TASK DESCRIPTION
Make an exact copy of the lines from the one holding "Check the select-all checkbox in header" through the end of the entries below, both ends kept, and of nothing else. Exclude pictures.
-- Opening Marker --
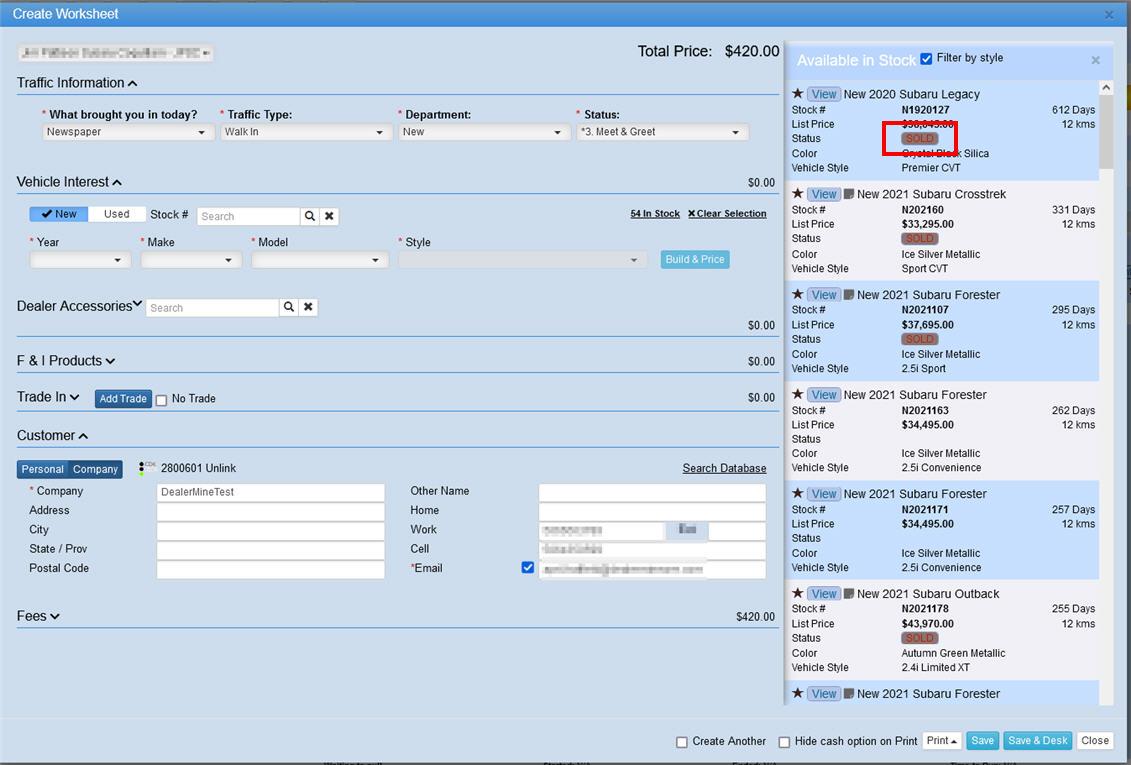Screen dimensions: 1131x765
Task: Open the What brought you in today dropdown
Action: pos(129,132)
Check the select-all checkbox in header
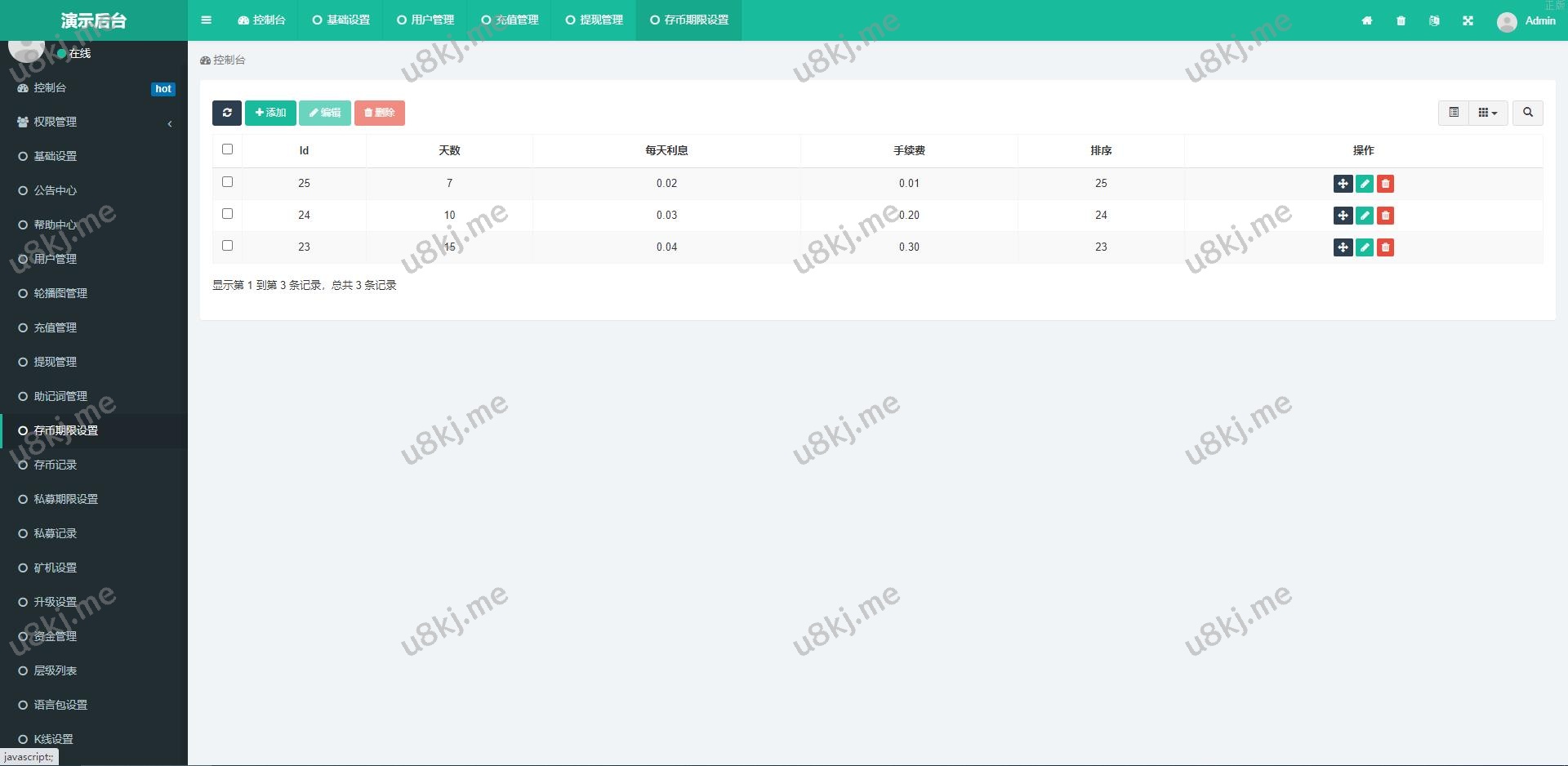The image size is (1568, 766). [x=227, y=149]
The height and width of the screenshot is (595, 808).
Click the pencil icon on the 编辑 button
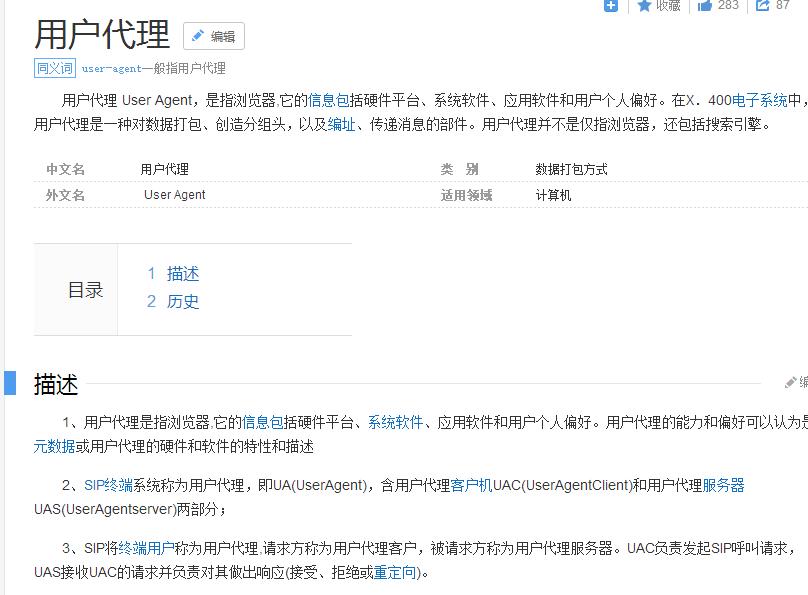(197, 36)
-- Closing Marker --
EXPECTED ANSWER
Check the select-all checkbox in header
The image size is (1568, 766). [x=227, y=149]
The height and width of the screenshot is (595, 808).
Click the pencil icon on the 编辑 button
(197, 36)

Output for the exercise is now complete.